Muchos me han preguntado que ha sido de mi vida en estos meses, no, no he muerto ni mucho menos he enfermado.
Mi vida ha cambiado radicalmente, he regresado a vivir al DF y uno de mis muchos sueños de la lista se ha cumplido; no miento no ha sido de color rosa como lo había imaginado, sobretodo por la burocracia del país que bien me ha tenido dando vueltas y vueltas a las secretarías correspondientes, pero cada vez veo más cerca el final del túnel en el que me encontraba estancada.
He conocido nuevas personas y he aprendido lo maravilloso que es volver a la tierra que te vio nacer, no creía realmente eso de "la tierra llama" pero me ha recibido bien en la mía, de repente ha dejado de ser tan insegura, tan todo lo que las noticias nos pintan, sin embargo y como en todo hay que andar con cuidado.

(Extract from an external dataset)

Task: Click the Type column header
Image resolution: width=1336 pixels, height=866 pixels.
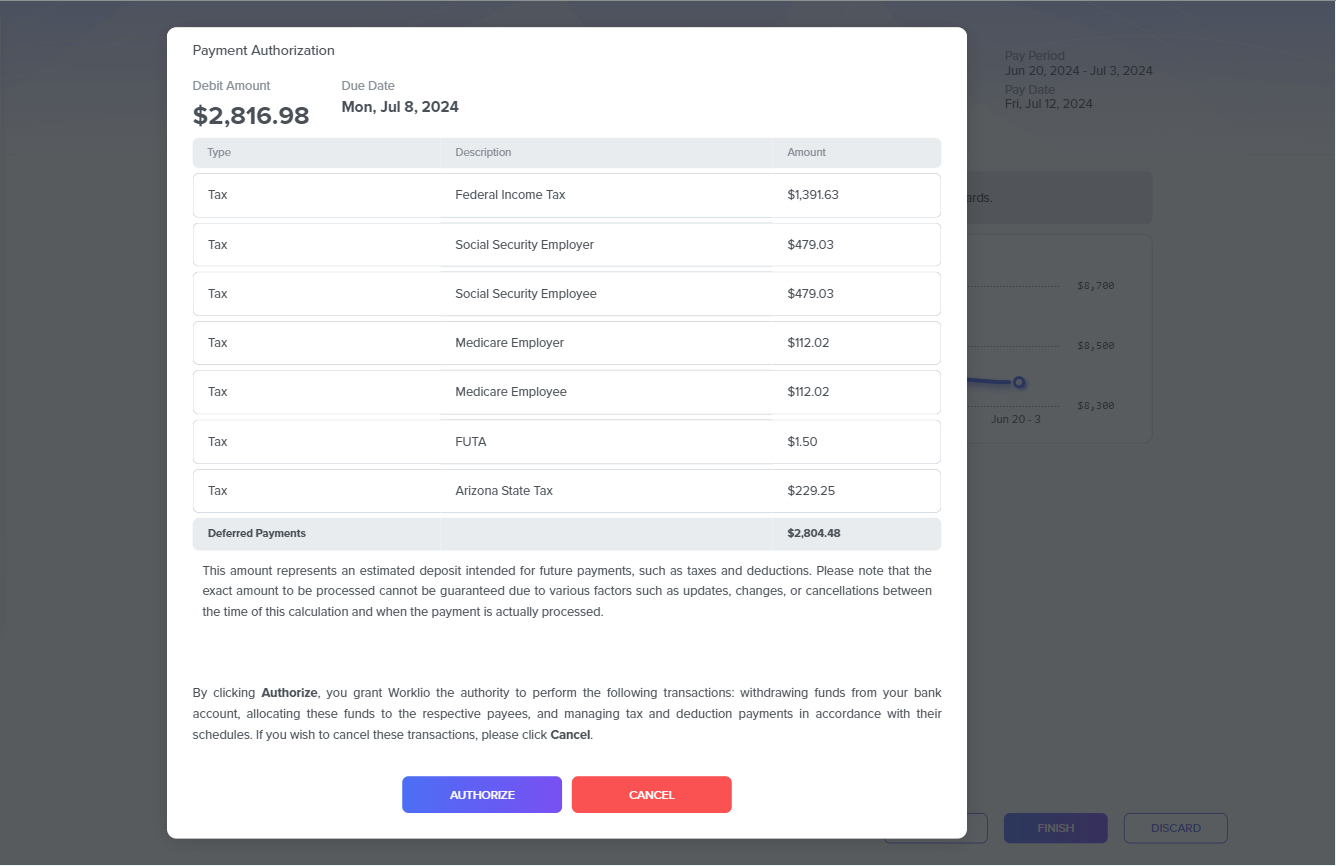Action: pos(219,153)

No he traído mi coche gracias a la burocracia, sin embargo me ha servido para disfrutar y valorar el Dannymóvil, he conocido muchas cosas y debo decir que mi sentido de orientación ha tenido que despertar, ya me pierdo menos (hoy quien se perdió fue el taxista y afortunadamente supe como salir).
Y si, hablando de ellos, había olvidado que esta es la ciudad donde los taxistas hablan hasta por los codos, los primeros días escuchaba fascinada sus historias, sin embargo me di cuenta que cuando estoy en el carro es tiempo perdido para hablar con mis amigas o mi novio o mi madre, así que aprovecho los trayectos para ponernos al tanto, quizá con el manos libres pueda seguir haciéndolo una vez que mi vehículo sea chilango.
Me gusta, mi vida cambia y yo con ella, yo solamente fluyo.